Cool story.Penril wrote:Spoiler:
I'm not concerned with the "win", it's about competition. What you've detailed is the path that a hardcore player would take. That's great, some people enjoy working at a game for hours and it fulfills them in that way. Yes, groups will win battles when they're coordinated, it's really obvious. The insinuation, and literal translation of the state of the game, is that if you've worked hard for your end-game gear, and you play with an organized group, you deserve _are entitled_ to crushing pugs because you're better now. If you're so concerned about it being an end-game raid, why are you advocating the casual players must stick through being your punching bag? This is the same high-level problem that WAR had back in the day. If you hit R32 and wanted to PvP, you were screwed. The scaling difference from R32 to RR80 for gear is insane, then from RR80-100 was just as bad of a gap, yet still was inexplicably the same tier.
The problem is population density, and not being able to fill that high-level of competition. You need casual players to fill in the gaps, to have an arena where they can fight each other and grind up their skills and gear without being pubstomped on a regular basis. You can't get blue or purple gear unless you score a kill in the first place, even then you're rolling against 11 other people in the hopes it's for that 1 class out of 12. The odds are bad. Casuals are gonna be wearing greens for a long time.
I see you defending the side of those who have worked hard to hit RR30 and wear purple gear, but are you considering the general health of the game at the same time? WAR needed casual players, RoR does too. Every game needs casual players. WAR thought it was going to be hardcore enough back in the day to survive without casual players too, and it didn't, all the while charging us suckers 15$ a month with empty promises of future content to boot. They made a whole shitload of cash pets to sell us instead, which if they had been paying attention, might have mattered to a casual player if any were left. Before the group queue, scens were a place that casuals could jump in, play a couple matches, and kill an hour or two.
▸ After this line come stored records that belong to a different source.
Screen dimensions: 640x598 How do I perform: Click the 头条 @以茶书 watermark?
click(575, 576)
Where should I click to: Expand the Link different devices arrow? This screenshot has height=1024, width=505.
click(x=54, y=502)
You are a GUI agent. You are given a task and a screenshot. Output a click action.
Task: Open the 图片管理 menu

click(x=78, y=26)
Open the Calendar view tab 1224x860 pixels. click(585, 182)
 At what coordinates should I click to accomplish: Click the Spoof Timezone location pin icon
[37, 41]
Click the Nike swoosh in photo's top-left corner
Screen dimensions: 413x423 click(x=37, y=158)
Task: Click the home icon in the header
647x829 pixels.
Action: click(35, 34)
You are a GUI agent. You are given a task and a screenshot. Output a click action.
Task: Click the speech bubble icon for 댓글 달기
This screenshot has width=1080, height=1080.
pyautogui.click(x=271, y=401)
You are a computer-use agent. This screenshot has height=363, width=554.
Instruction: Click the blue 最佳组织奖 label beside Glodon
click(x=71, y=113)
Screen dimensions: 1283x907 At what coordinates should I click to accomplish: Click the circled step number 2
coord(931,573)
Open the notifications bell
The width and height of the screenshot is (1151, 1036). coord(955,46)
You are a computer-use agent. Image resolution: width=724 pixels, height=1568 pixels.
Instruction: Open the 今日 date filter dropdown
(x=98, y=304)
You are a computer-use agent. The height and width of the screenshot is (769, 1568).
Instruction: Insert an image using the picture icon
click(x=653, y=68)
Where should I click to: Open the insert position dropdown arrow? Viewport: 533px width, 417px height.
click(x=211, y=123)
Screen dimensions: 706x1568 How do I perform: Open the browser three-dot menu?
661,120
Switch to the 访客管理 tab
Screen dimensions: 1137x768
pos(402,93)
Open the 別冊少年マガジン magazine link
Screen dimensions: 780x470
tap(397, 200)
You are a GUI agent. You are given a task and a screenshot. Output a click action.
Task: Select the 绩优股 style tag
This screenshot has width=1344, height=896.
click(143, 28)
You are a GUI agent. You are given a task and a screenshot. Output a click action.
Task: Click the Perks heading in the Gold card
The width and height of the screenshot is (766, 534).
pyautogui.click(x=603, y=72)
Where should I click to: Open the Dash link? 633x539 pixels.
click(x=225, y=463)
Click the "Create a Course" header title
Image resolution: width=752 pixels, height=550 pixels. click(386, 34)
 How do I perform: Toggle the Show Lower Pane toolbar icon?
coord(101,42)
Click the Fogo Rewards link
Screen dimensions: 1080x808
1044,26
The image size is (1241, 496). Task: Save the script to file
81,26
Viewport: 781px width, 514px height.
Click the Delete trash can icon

But hey, instead of arguing past each other, maybe find a different solution that's more acceptable. No point in tearing out group queue if it's actually working. If it can't be separated into solo/group, what else fixes the issue of driving your casual players out of the one aspect of the game that's made to drop in and play? Make R20 the entry point to the end-game queue, if there's a way to dump premades into that queue as well, even better. This is when you stop leveling, and the only progression left is gearing up, it makes sense to have it separated. This gives players leading up to R19 an arena where the vast majority of players are going to be at least in the same quality of gear and your premades will have that top tier to compete in like they're designed to do.